El problema se vuelve decididamente grave con la cuestión de las enfermedades preexistentes. ¿Tiene algún sentido contratar una prepaga si uno tendrá la posibilidad –como estipula la ley– de contratarla en caso de contraer una enfermedad de alto costo? Pensemos el ejemplo anterior pero ahora comparando una persona comprobadamente sana con una comprobadamente enferma, con un tratamiento costoso. Si la cuota es similar, el “sano” estará pagando con su cuota el tratamiento del que padece la enfermedad. ¿Le convendrá quedarse en la prepaga? ¿No tendría más sentido desafiliarse y, en caso de contraer una enfermedad de tratamiento costoso, afiliarse nuevamente?
Probablemente. El problema es que esa racionalidad individual llevaría a la quiebra del sistema. A medida que algunos “sanos” deciden abandonar la prepaga, el costo por afiliado sube, porque van quedando los afiliados con enfermedades, más costosos. Por lo tanto los precios tienen que subir. Pero cuanto más suben los precios, más incentivos tienen los “menos enfermos”, por así decirlo, a quedarse en la prepaga.
¿Pero entonces la solución es que las personas con enfermedades no estén cubiertas? No. Los empresarios de las prepagas proponen evitar el problema de las preexistentes haciendo intervenir al Estado para pagar esos tratamientos. La ley prevé la posibilidad de una cuota diferencial, más alta, para el que padece enfermedades preexistentes. Si ese diferencial es muy bajo, el problema persiste; si es muy alto, no se resuelve el problema de las enfermedades preexistentes.
Una posibilidad alternativa, que es la auténtica reforma que necesita nuestro país, es hacer obligatoria la contratación de un seguro de salud. En el caso de los trabajadores informales, ese seguro debería ser pagado por el Estado. Este es exactamente el espíritu de la reforma de salud que Barack Obama acaba de impulsar en Estados Unidos, y el sistema tal como funciona de manera muy eficiente en Holanda.
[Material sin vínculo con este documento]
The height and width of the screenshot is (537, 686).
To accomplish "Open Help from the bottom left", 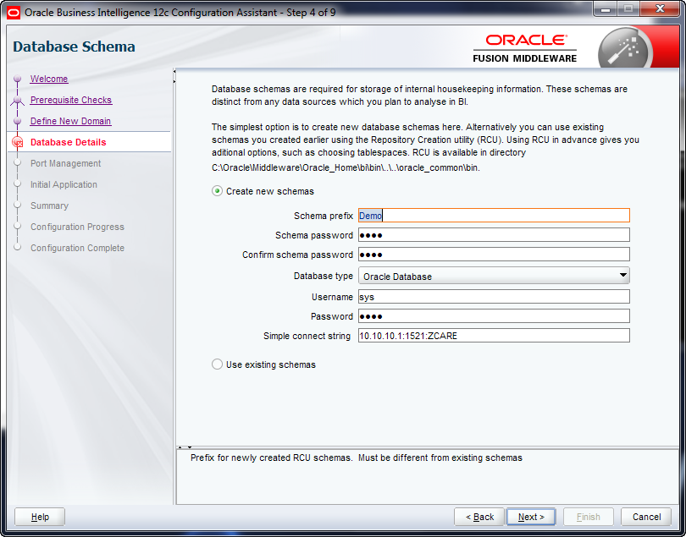I will (x=39, y=516).
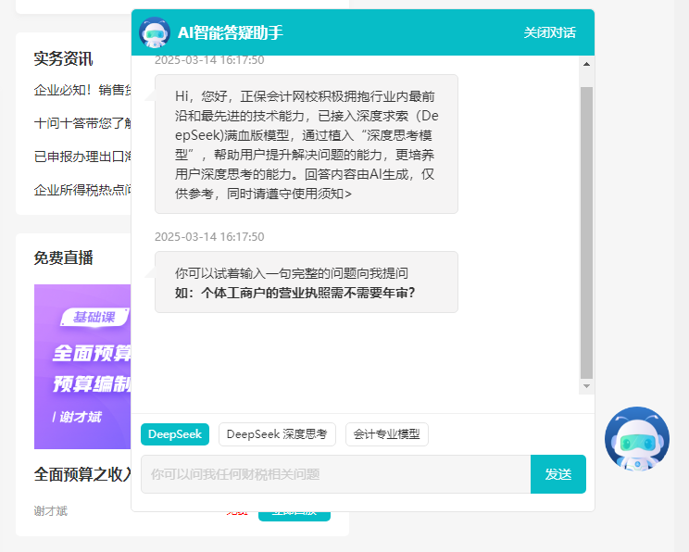Select the DeepSeek model option
The height and width of the screenshot is (552, 689).
click(175, 434)
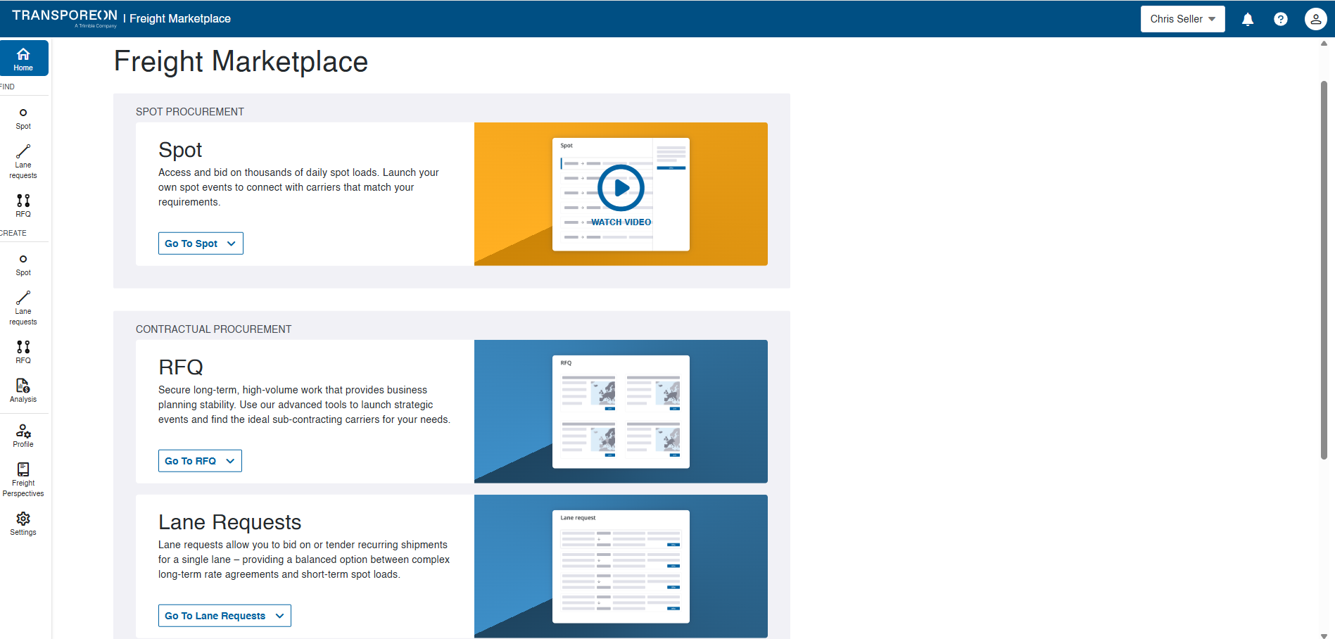Expand the Chris Seller account dropdown
Viewport: 1335px width, 639px height.
(x=1182, y=19)
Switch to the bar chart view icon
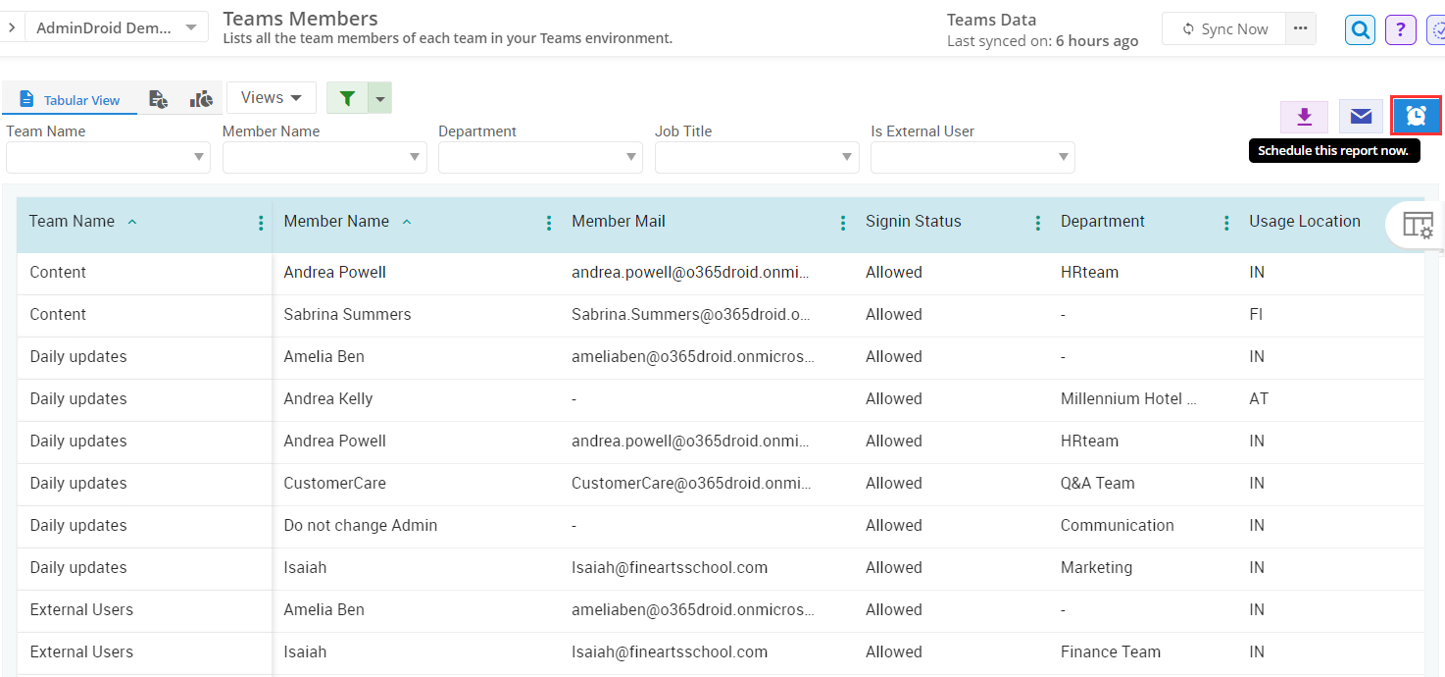This screenshot has width=1445, height=677. tap(201, 99)
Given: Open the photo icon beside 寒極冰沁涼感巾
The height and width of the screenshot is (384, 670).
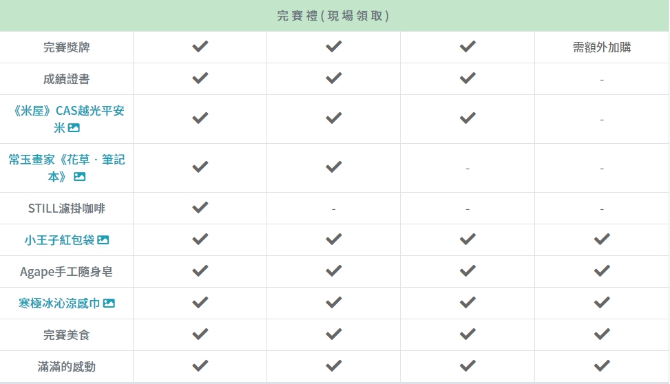Looking at the screenshot, I should pos(109,303).
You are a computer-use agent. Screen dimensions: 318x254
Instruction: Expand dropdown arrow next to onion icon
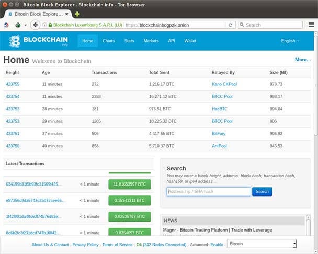[26, 25]
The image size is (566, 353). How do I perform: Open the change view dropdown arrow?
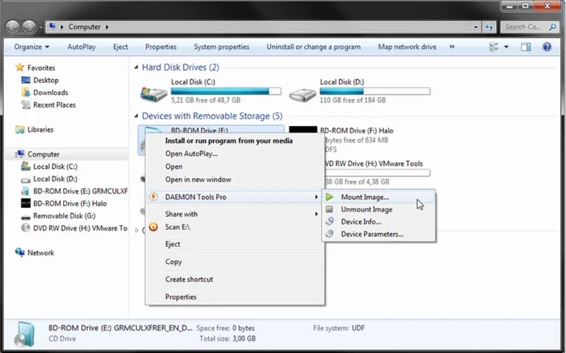506,47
Con la obligatoriedad desaparecería el problema de las preexistencias, porque los “jóvenes y sanos” no tendrían la posibilidad de escaparse del sistema. Pero la obligatoriedad de contratación debería convivir con la libre elección de prestador, evitando la irritante ineficiencia del monopolio estatal. Con autonomía para elegir prestador, un componente redistributivo –los aportantes ricos ayudando a los pobres– y ayuda pública, todos estaríamos en pie de igualdad para elegir a un proveedor de salud; y –sigo soñando en voz alta– los prestadores sindicales, estatales o privados deberían estar en pie de igualdad para competir por calidad para conseguir afiliados.